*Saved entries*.
# # # # #
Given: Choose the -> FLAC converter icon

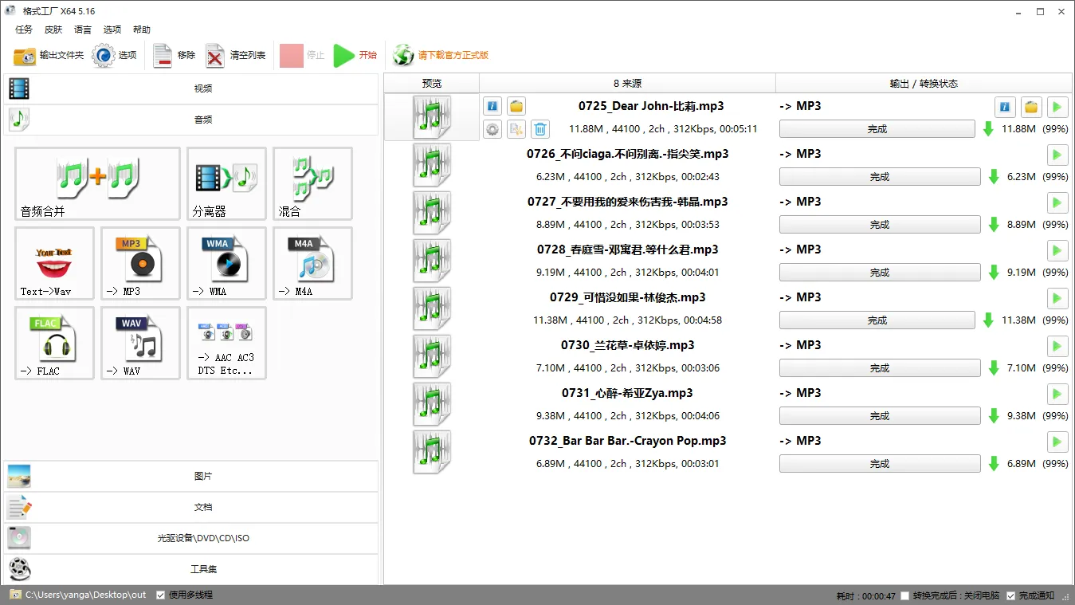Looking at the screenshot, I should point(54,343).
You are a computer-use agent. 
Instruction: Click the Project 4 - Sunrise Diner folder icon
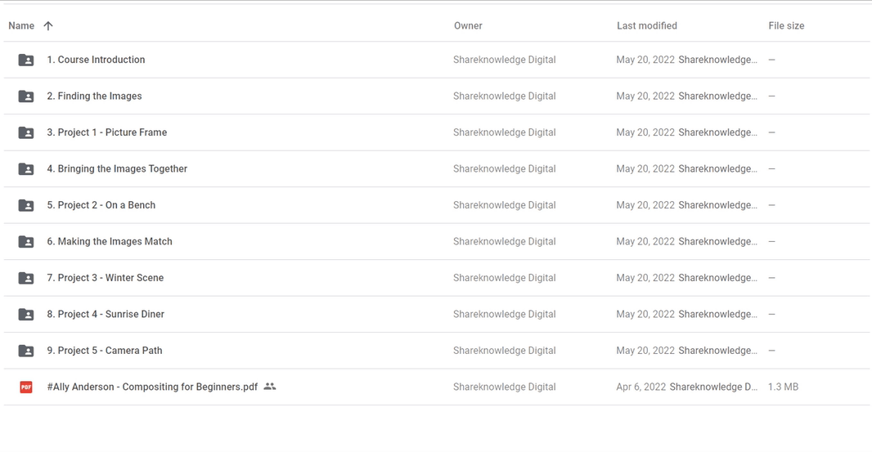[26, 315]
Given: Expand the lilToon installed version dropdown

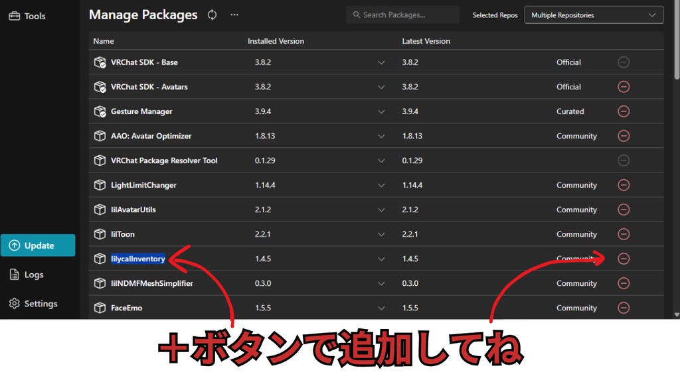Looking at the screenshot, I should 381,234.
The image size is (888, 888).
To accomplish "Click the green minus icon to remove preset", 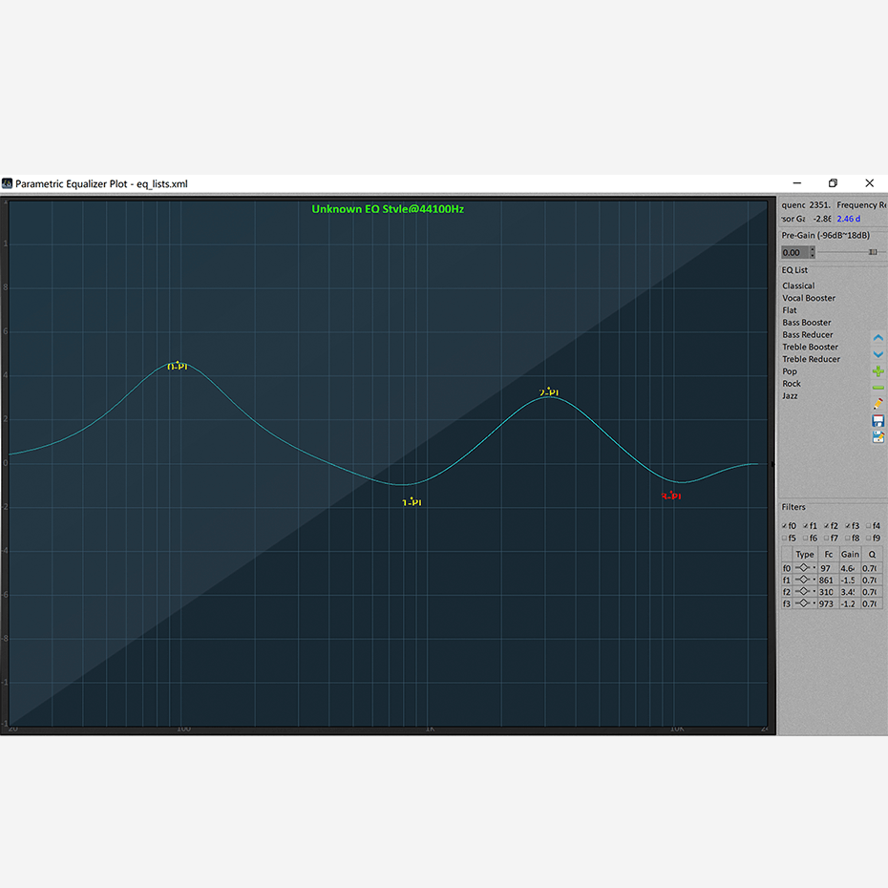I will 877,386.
# # # # #
*WHAT YOU NEED TO DO*. Write out, word for word, the lines from the start of the data through the one holding "The image size is (888, 888).". Omit pictures.

*YOUR SOLUTION*.
Given: Choose the -> FLAC converter icon

Looking at the screenshot, I should point(54,343).
You are a computer-use agent. 
Instruction: Click the Project 4 - Sunrise Diner folder icon
[26, 315]
Given: Expand the lilToon installed version dropdown

Looking at the screenshot, I should 381,234.
The image size is (888, 888).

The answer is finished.